Brilliant, wonky guitar pop. Whenever I DJed ‘This Night’ earlier in the year, I’d always get peeps asking who it was. That’s great pop for you!

6. Army Navy – The Last Place


Now, I must declare bias here: I loved this album so much that I got in touch with the band. And I’m meant to be remixing a track of it. But, in my defence, I have done fuck-all as I’ve been too busy making my own music. But if you’ve ever loved The Beatles, The Monkees, The Lemonheads, Teenage Fanclub or any other amazing guitar (power) pop, buy this album!

5. Deerhoof – Deerhoof vs. Evil


Another year, another Deerhoof album in my top albums list. STOP BEING SO FUCKING AMAZING, DEERHOOF! If you don’t like this album, you’re insane.

4. Maritime – Human Hearts


My favourite indie / rock / guitar album of 2011. I have sung along to this sooo many times in the car. Take ‘Annihilation Eyes’ ~ I’ve played this to everyone and every time, they sit up, perk up and want to know who it is. And then they’re singing along by the end of the song. Davey von Bohlen, you are a pop genius and I love you.

3. The Four Owls – Nature’s Greatest Mystery


Pure UK hip hop that makes me sooo fucking proud to be British. The skills on display here are formidable, the imagery is visceral without being literal. If you have ever liked any hip hop ever, you better fucking buy this album.

2. MC Esoteric – Boston Pharoah


Dude’s got to be my favourite current hip hop artist. His choice of samples, his flow, his themes, his humour, his heart, his sincerity. He makes every other rapper look paper-thin and silly. This is what should be on every radio and TV station, not the pimped, preening pretenders who aren’t even fit to suck Eso’s little toe. If you don’t buy this album, your life will be immeasurably more impoverished.

1. Yelle – Safari Disco Club


I have listened to this album more than any other this year. I have driven mates barmy by hitting repeat in my car. I have watched all Yelle’s vids and of course, I’m in love with Julie and would like her to have my fat, brown babies.

This is a perfect electropop album. Nothing is wasted, everything works together. Every note hammers home Yelle’s agenda of (primarily) sexy dance fun. The synths weave around Julie Budet’s incredible voice like lovers’ arms, tickling and teasing. The beats are undeniable, every fibre of your body starts pumping in resonance.

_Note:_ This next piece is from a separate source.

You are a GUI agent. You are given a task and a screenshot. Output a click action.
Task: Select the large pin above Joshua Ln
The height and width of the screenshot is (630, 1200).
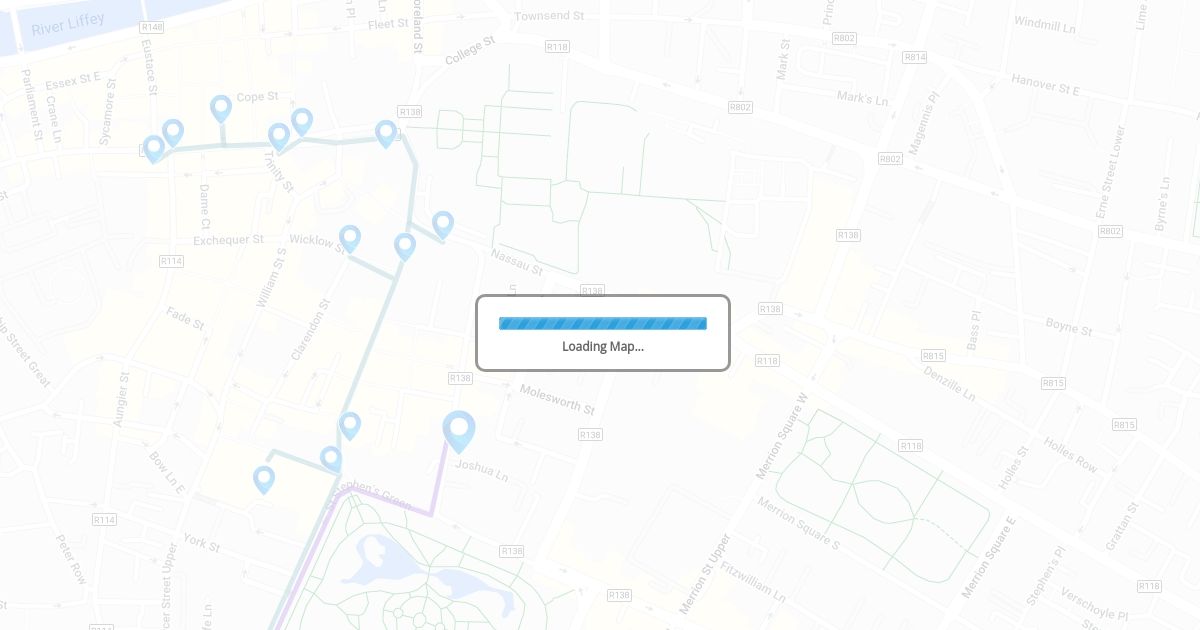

I’ve sung along so many times to ‘Comme Un Enfant’ in my terrible French, it’s ridiculous! How can you not love these lyrics:

“J’aime les fraises tagada et je rêve d’un
Wayne’s world 3, je veux une méga happy
End enlacée dans tes bras
J’en ai pas de dents de sagesse, ça ne me
Manque pas, quand je mords la nuit à
Pleines dents pour faire la nouba
Je suis un enfant, comme un adolescent
Je suis un adulte, comme un adolescent
Faut-il vraiment choisir son camp (choisir son camp)
Le faut-il vraiment, comme un adolescent
Je chante et je pleure, comme un enfant

Je joue à me faire peur,
Comme un enfant, comme un enfant
Je pense tout et son contraire,
Comme un enfant, comme un enfant
Je danse, j’ai le coeur à l’envers,
Comme un enfant, comme un enfant”

Here, sing along for yourself:

Yelle have made the best pop album of 2011 and they have made me sad with their mastery of electropop. It means I have to try much fucking harder!

Enjoy Yelle and the rest of my 2011 albums. But hands off Julie, she’s mine! 🙂 ???